Il discorso di John Kennedy sulla conquista della Luna [video]

10 Agosto 2014 | Storia

La corsa alla Luna

Mettere piede sulla Luna, per l’uomo, non è mai stato semplice. Gli errori sono stati molti e i costi proibitivi lasciano pensare che in futuro non si tenteranno altre missioni umane sul nostro satellite.

In ogni caso, quel 20 luglio 1969 in cui Neil Alden Armstrong creò la prima orma di tutti i tempi sulla nostra Luna ha lasciato il mondo a bocca aperta, perché in effetti si trattò di un fatto straordinario, unico, che sussurrava una frase: «L’uomo ha superato i confini della Terra e ha iniziato una nuova fase di conquista».

In realtà, rispetto al ’69 siamo ancora piuttosto fermi per quanto riguarda le conquiste di pianeti e satelliti, ma già si sta puntando l’occhio sul vicino pianeta Marte, sul quale proprio adesso il rover Curiosity sta facendo la sua esplorazione.

Erano i tempi della corsa allo spazio e tra Unione Sovietica e Stati Uniti non si risparmiavano i colpi. Già diversi anni prima, il presidente degli Stati Uniti pronunciò un discorso alla cattedra della Rice University.
Se siete troppo giovani per averlo visto in diretta o se ve lo siete persi, riproponiamo qua sotto il video del 12 settembre 1962 che immortala la storica arringa di John Fitzgerald Kennedy, in cui prometteva che entro il decennio sarebbe riuscito a spedire il primo uomo sulla Luna.

Così fu, anche se J. F. Kennedy non poté assistervi, visto che fu assassinato qualche anno prima.

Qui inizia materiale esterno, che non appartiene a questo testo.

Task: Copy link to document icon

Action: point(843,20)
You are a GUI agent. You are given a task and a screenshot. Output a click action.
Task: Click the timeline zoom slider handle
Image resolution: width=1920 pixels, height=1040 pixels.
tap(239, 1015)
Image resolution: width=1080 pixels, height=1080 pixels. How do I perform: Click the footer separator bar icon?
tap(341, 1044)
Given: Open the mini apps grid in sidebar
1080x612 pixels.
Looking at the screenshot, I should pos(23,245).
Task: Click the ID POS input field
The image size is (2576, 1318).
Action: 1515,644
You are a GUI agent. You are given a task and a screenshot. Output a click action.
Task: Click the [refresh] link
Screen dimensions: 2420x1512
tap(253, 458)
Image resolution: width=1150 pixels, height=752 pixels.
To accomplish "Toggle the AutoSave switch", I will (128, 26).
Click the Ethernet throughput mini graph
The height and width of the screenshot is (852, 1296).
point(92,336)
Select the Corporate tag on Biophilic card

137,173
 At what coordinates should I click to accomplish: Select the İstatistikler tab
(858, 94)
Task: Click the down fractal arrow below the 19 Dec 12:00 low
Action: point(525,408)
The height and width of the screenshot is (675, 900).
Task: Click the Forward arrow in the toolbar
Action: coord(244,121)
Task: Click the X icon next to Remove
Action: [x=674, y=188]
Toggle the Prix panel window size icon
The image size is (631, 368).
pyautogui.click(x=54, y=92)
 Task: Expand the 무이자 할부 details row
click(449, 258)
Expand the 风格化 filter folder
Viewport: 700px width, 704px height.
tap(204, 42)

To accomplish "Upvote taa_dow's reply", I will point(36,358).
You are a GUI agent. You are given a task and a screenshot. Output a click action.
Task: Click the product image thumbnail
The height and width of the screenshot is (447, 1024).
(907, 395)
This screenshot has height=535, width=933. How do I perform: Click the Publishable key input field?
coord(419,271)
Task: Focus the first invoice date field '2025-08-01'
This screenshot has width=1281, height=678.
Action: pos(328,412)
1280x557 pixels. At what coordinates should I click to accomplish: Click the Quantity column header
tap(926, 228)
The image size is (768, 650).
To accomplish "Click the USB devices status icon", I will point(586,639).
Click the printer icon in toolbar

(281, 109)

Il video è in inglese, ma subito sotto trovate la traduzione in italiano, recuperata dal sito della JFK Presidential Library and Museum.

La traduzione del discorso di John F. Kennedy in italiano

Presidente John F. Kennedy
Houston, Texas
12 settembre 1962

Presidente Pitzer, signor Vice Presidente, Governatore, Deputato Thomas, Senatore Wiley e Deputato Miller, Sig. Webb, Sig. Bell, scienziati, distinti ospiti, signore e signori:

Ringrazio il vostro presidente per la nomina a professore onorario ospite e vi assicuro che la mia prima lezione sarà molto breve.

Sono felice di essere qui, in particolare in questa occasione.

Il nostro incontro avviene in un’università famosa per il suo sapere, in una città nota per il progresso, in uno stato rinomato per la sua forza. Abbiamo bisogno di tutte queste virtù, poiché ci troviamo in un momento di cambiamento e di sfide, in un decennio contraddistinto dalla speranza e dal timore, in un’epoca che unisce la conoscenza all’ignoranza. Più cresce il nostro sapere, più evidente ci appare la nostra ignoranza.

Nonostante il fatto sorprendente che la maggior parte degli scienziati vissuti in questo mondo viva e lavori proprio ai nostri giorni, nonostante il fatto che il numero di persone di questa nazione che operano nel settore scientifico raddoppi ogni 12 anni, con una crescita più che tripla rispetto a quello della popolazione nel suo complesso, nonostante tutto ciò, la vasta distesa dell’ignoto, delle domande senza risposta e dell’incompiuto superano ancora di gran lunga la nostra comprensione collettiva.

Nessun uomo riesce a comprendere realmente quanto lontano siamo giunti e quanto velocemente. Per far questo, immaginiamo di condensare i 50.000 anni della storia umana conosciuta in un periodo breve quanto mezzo secolo. Se consideriamo la cosa in questi termini, possiamo dire di conoscere molto poco dei primi 40 anni, se non che verso la fine gli uomini più avanzati avevano appreso a utilizzare le pelli degli animali per coprirsi. Dieci anni fa, se continuiamo a seguire la nostra ipotesi, l’uomo è uscito dalle caverne per costruirsi i primi ripari. Solo cinque anni fa ha imparato a scrivere e a utilizzare i carri su ruote. La cristianità ha avuto inizio meno di due anni fa. La stampa è nata quest’anno e, meno di due mesi fa, se confrontiamo tutta la storia umana con un periodo di soli 50 anni, il motore a vapore ha messo a nostra disposizione una nuova fonte di energia.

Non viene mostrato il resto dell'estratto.